Her bir varlık için, onun Doğuş’unu Seyr’etmek, Theoria İcraatı’dır. Böylece; Theoria Yazımı, onun okunmasına olanak sağlar ve böylece bilgi hatırlanabilir (zikredilebilir) hâle gelir. Seyir, Zihin’de, Hayal esasında yeniden canlanır.
Peki ya Sembolik Varlık? Bir sembolik varlığın doğuşunu nasıl bir Theoria ile görürüz? (Mesela bir Masal veya İç’sel Hayal karakterini?..)
Doğuş (Besmele ile Zıtlıkların Birliği ile) Doğuran Kuvvet sayesinde mümkündür, değil mi? O zaman, o Âlem’deki Doğuran Kuvvet’e ve işleyişine odaklanmak ve onu kavramlaştırmak gerekir. Büyük Fizikçilerin yaptığı da, temel ve ilkesel olarak budur. Böylece onlar, Theoria İcraatı ile görünmeyen kuvvetleri Yazı Bağlamı’na bağlar. Ciddi bir sanat…
Şehâdet Âlemi’ni açıklayan bu teorilere minnettarız, fakat nedense Rüya/Misal Âlemi’ni açıklayan teoriler aynı bollukta değildir. Bu da aynı zamanda Sanat’ın kendisini açıklayan yeterince çalışma olmadığı anlamına gelir. Oysaki rüyalar objelerden daha çok hayatımıza etki eder, objelerin ilk tasarımları da bu Âlem’de bulunur.

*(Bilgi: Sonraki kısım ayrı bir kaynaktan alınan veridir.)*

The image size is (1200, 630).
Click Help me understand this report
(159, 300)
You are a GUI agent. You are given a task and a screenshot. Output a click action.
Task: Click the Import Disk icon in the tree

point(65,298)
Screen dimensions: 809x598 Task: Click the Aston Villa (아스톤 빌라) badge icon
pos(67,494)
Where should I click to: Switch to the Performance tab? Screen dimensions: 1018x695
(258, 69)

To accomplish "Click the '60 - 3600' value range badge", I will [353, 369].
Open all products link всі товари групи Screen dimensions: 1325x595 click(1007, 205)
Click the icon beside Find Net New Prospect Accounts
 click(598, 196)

O zaman, demek ki bizim kendi Psişe’mizin İç Dünya’sını anlamak için, önce onun varlığını kabul etmemiz sonra da maddi âlemin dilinden tamamen farklı olan Dil’ini öğrenmek için çabalamamız lazım. Fakat şurası çok önemli: Rüyaların Dili’ni, Şehâdet Âleminin Dili ile karıştırmadan. Bu anlaşılmazlık/karışıklık az daha Hz. İsmail’i canından edecekti.
Aslında bu Rüya-Gerçeklik ilişkisine dair önemli bir ipucudur: Rüya ve Gerçeklik arasında bir çeşit Sınır-Durum bulunur (Yaşam-Ölüm arasındaki Sınır-Durum gibi). Öyle ki, tam olarak bu Sınır-Durum’da söylenilen Sözler, iki Âlem’de de yankılanır.
İşte bu Sözler, ancak kalbin Fuad olup anlayacağı sözlerdir. Birkaç örnek ile bu meseleyi noktalayalım. Ayet el Kursi’nin okunması, Huzur’u tesis eder: Bu dünyada İç huzurumu, Rüya Âlemi’nde ise tüm Kürsü’nün kuşattığı Âlemin Huzuru’nu. Maşuk’un İsmi’ni anmak da, iki alemde beni kahreder, ihya eder, ibadetimdir.
İşte Âhiret’e götüreceğimiz şeyler de böyle olsa gerek. Dua, Aşk, Zikir, Fikir ve Dost’un Sohbet’i. Gerisi iki alemde de palavra, teferruat.